[ExI] the law

Henry Rivera hrivera at alumni.virginia.edu
Wed Aug 26 18:18:48 UTC 2020


This may provide jumping off points for people interested in reading more 

From https://en.wikipedia.org/wiki/Moral_foundations_theory?wprov=sfti1 

Moral foundations theory is a social psychological theory intended to explain the origins of and variation in human moral reasoning on the basis of innate, modular foundations. It was first proposed by the psychologists Jonathan Haidt, Craig Joseph and Jesse Graham, building on the work of cultural anthropologist Richard Shweder;and subsequently developed by a diverse group of collaborators, and popularized in Haidt's book The Righteous Mind.
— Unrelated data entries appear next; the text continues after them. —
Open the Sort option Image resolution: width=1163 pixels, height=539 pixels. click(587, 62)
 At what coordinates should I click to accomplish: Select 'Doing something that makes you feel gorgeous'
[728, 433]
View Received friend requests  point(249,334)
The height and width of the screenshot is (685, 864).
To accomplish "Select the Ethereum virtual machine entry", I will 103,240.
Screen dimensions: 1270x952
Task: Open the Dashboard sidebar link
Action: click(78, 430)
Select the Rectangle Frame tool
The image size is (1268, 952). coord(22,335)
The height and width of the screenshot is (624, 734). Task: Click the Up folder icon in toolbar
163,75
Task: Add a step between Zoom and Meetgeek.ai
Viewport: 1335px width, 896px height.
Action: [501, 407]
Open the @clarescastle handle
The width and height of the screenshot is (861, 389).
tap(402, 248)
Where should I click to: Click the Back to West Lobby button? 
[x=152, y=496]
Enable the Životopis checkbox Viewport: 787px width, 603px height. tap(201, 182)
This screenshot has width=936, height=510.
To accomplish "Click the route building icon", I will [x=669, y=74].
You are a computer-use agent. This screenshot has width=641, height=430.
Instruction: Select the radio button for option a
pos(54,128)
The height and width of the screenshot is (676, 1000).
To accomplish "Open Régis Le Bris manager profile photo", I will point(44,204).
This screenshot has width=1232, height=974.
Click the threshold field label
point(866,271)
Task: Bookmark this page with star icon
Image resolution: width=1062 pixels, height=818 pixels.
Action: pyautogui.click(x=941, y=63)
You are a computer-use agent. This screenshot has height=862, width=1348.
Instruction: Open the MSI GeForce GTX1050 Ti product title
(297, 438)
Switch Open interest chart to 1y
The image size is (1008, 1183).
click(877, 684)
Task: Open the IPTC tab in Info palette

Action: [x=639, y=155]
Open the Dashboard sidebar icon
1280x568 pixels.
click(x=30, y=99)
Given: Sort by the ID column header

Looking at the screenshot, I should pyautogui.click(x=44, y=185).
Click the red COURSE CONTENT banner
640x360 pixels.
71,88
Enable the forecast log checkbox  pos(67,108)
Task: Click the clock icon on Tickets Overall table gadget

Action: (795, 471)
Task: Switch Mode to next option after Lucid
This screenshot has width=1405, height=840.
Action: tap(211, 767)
The theory proposes six foundations: Care/Harm, Fairness/Cheating, Loyalty/Betrayal, Authority/Subversion, Sanctity/Degradation, and Liberty/Oppression; while its authors remain open to the addition, subtraction or modification of the set of foundations.(pp104–107)
...
In contrast to the dominant theories of morality in psychology, the anthropologist Richard Shweder developed a set of theories emphasizing the cultural variability of moral judgments, but argued that different cultural forms of morality drew on "three distinct but coherent clusters of moral concerns", which he labeled as the ethics of autonomy, community, and divinity. Shweder's approach inspired Haidt to begin researching moral differences across cultures, including fieldwork in Brazil and Philadelphia. This work led Haidt to begin developing his social intuitionist approach to morality. This approach, which stood in sharp contrast to Kohlberg's rationalist work, suggested that "moral judgment is caused by quick moral intuitions" while moral reasoning simply serves as a post-hoc rationalization of already formed judgments. Haidt's work and his focus on quick, intuitive, emotional judgments quickly became very influential, attracting sustained attention from an array of researchers.

> On Aug 26, 2020, at 2:11 PM, John Clark via extropy-chat <extropy-chat at lists.extropy.org> wrote:
> 
> 
>> On Wed, Aug 26, 2020 at 10:52 AM William Flynn Wallace via extropy-chat <extropy-chat at lists.extropy.org> wrote:
>> 
>> > The law is highly important and of course I didn't have to tell you that.  But morality calls upon higher laws at times
> 
> I agree. Somebody found out in 1945 where Ann Frank and her family were hiding and told the Gestapo about it, for him to do otherwise would have been illegal. So to call that man a criminal would not be entirely accurate, but to call him a monster certainly would be. Can this lead to contradictions between the law and morality? Yes, but then neither the law nor morality is entirely self consistent anyway. Nevertheless in most (but not all) cases it's usually pretty clear what the moral thing to do is, having the guts to actually do it is an entirely different matter.